Composite materials – in other words, products made from a combination of two or more materials with different properties – are widely used throughout the car manufacturing industry.
But while we generally associate composites with high-cost materials such as carbon fibre, they can be readily found in most modern cars and many other areas of industry. And that is largely as a result of Toyota’s pioneering research and development work within a new sector of this field – nanocomposites.
Nanocomposites are similar to composites in that they are made from multiple materials. But whereas we can often see constituents of the latter, such as individual threads of carbon fibre woven together, the former is modified at a nanometric level, a range between micro and molecular dimensions equivalent to billionths of a metre.
Though the theory of nanocomposite construction was devised in 1950, very little commercial activity came as a result. In fact, it wasn’t until Toyota Central Research Development Laboratories filed its own patent for a nanocomposite system in 1988 that the specific method of creating this material became clearer. After extensive testing of different materials and proportions, Toyota’s patent asserted that the mechanical properties of a polymer could be most effectively improved by stacking nano-scale sheets of a silicate between the molecules of the primary polymer.
Image: James Suter, from BBC News article: Clay composites modelled in ‘virtual lab’
Interestingly, this nanotechnology ‘sandwich’ is also observed in natural materials like bone and mother-of-pearl, whereby the miniscule quantity yet relatively large surface area of reinforcing nano-material has a substantial effect on the properties of the finished composite.
The material Toyota developed was a nanoclay-polyamide that it called Nylon-6, which used exfoliated sheets of synthetic clay approximately five atoms thick between layers of nylon polymer base material. When compared to neat nylon, Toyota discovered that its nanocomposite of 95 percent nylon and five percent clay offered significantly higher tensile strength and resistance to heat distortion.

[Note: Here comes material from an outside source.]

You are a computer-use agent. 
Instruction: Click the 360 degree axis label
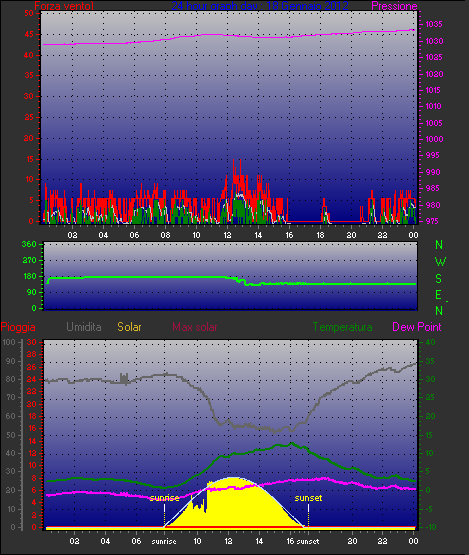click(x=29, y=244)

Following this development, Toyota launched its first nanocomposite product in 1993 in the form of a timing belt cover for the Toyota Camry. This was followed from 2001 with larger applications such as bumpers, body panels and fuel tanks, while the technology has now expanded to reduce the rolling resistance of tyres, as well as provide ultra-hard protective coatings for paintwork, windscreen glass and headlamps.
What’s more, Toyota’s work in revealing the possibilities of nanocomposites has helped to increase the variety of base materials that can be improved through nano technology. Applications outside of the automotive industry have now improved the output of batteries, reduced the healing time for broken bones, and made aeronautical products with incredible strength-to-weight ratios.